Like Adam, I, too, have been playing Star Wars: The Old Republic. I played World of Warcraft for several years and really enjoyed it, but one of the things about SWTOR that really stands out to me is the way the game forces you to become immersed in the story of your character. And while I realize that my personal experience of the game does not equal a universal experience of the game (the plural of anecdote is not data), some of my experiences playing SWTOR reinforce an idea that I've had for a while--namely, that MMOs such as SWTOR can be a very valuable tool for thinking critically about questions of identity.
But to back up a bit--in SWTOR, I play a Sith Assassin. As of right now, I'm level 43 (out of 50), and so I'm well on my way to earning the title "Darth" (as in Darth Vader, Darth Maul, etc.). I wield a double-bladed lightsaber and have an awesome scooter that helps me zip around from mission to mission.
Here's a picture of "me":
And already we see something simple, but quite interesting--I refer to my character (or avatar, if you'd rather) as "me." I don't say, "My character needs to do this mission," but rather, "I need to do this mission." The line between my character and my self is a blurry one, at best.
Of course, game designers do everything they can to encourage this, since the more you feel like you're a part of the virtual world, the more you will play the game. SWTOR creates an immersive feeling very effectively by sending players on missions using interactive video, rather than text. Players see their character as part of a video clip, but then the video pauses and players are able to make choices about how their character responds. This enables players to be more invested in the missions, as they (seemingly) are able to influence what goes on in those missions.
One of the most interesting ways this plays out is in terms of "Light Side" and "Dark Side" points. During some missions, players are able to choose between two outcomes--one that is usually more merciful, such as giving someone another chance, and one that is more ruthless, which usually involves killing. Mercy gets you Light Side points, ruthlessness gets you Dark Side points. You can get different gear for your character based on whether you are "Light" or "Dark."

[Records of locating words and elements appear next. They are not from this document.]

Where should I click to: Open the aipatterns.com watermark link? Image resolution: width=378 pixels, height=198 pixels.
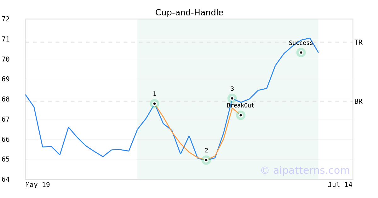coord(305,170)
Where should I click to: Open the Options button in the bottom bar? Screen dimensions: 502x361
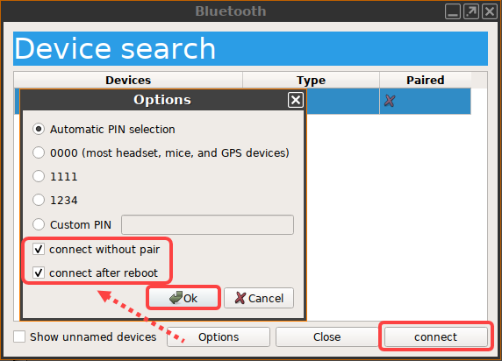tap(219, 337)
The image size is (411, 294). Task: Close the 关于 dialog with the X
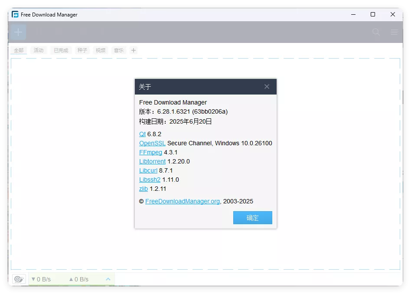267,86
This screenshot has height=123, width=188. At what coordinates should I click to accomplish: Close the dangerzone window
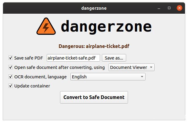pos(180,8)
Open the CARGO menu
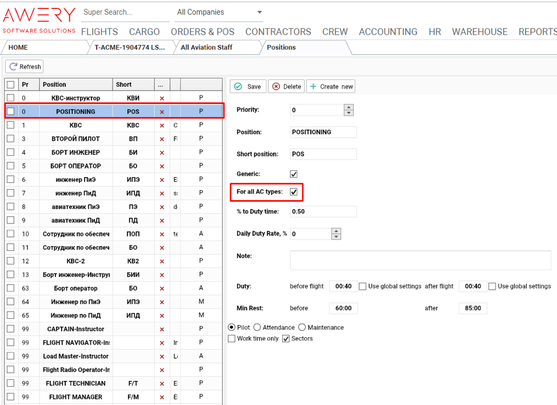 click(144, 32)
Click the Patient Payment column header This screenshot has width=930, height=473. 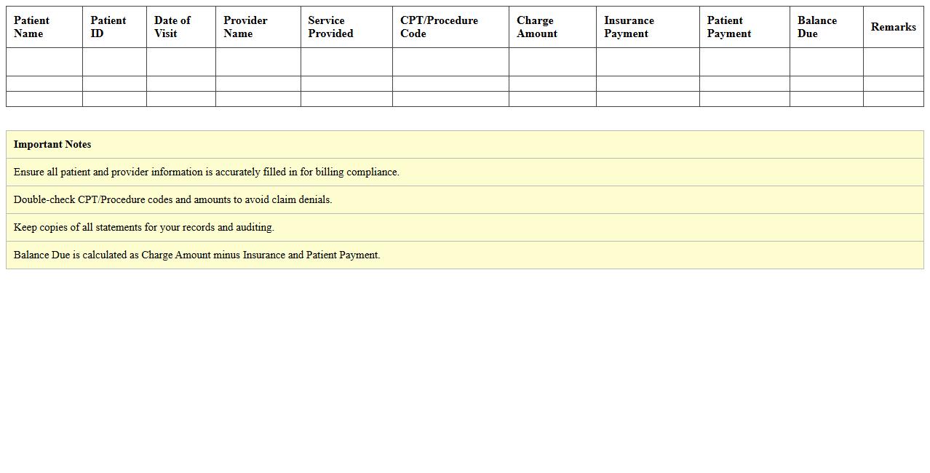coord(743,27)
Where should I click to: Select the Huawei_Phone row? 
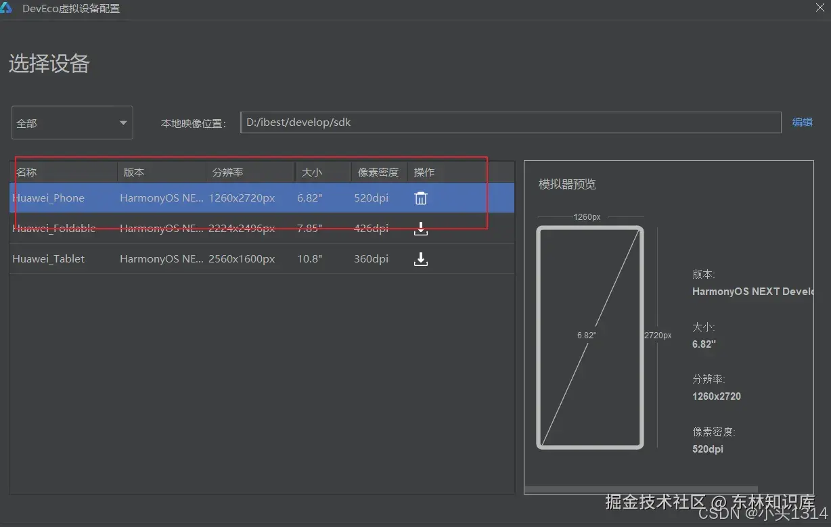tap(262, 198)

Now, I've decided that my character will be "Light," and that is in large part due to the strong association I feel between myself and my character. I'm not sure I would be 100% comfortable being ruthless and killing (sometimes) innocent people, even in a fictional setting. Perhaps most interesting to me, though, are the times when I have become so immersed in the storyline that I have gone against my decision to choose the "Light Side" options. One instance came when another Sith apprentice was incredibly rude, condescending, and ungrateful to me (I'd even just rescued him!), and I couldn't take it--when given the choice between setting him free and killing him, I let him have it. And boy, did it feel good when I won.
So, what does this say about me? Does it mean that I'm a cold-blooded killer?
While that's obviously hyperbolic, I think this experience does suggest the usefulness of video games such as SWTOR to force players to think about the distinctions they make between themselves and the images they project to others--whether those are images in a video game or images projected to friends, co-workers, and neighbors in real life. Other games have done things like this as well--Bioshock is perhaps one of the most famous examples where players had to make a choice between moral action and earning more money.
And, quite honestly, my actions--although in a completely virtual world--forced me to acknowledge the somewhat uncomfortable possibility that I wouldn't be the upstanding citizen that I am if I were given free rein to do whatever I like. While this is perhaps not a huge philosophical revelation, when experienced on a personal level, it can be rather eye-opening.
It seems, then, that this is a huge area of potential for video games--to provide players the chance to experience and explore questions of identity that would otherwise just be abstract philosophical concepts, and therefore, to give these ideas the opportunity to have a more lasting impact.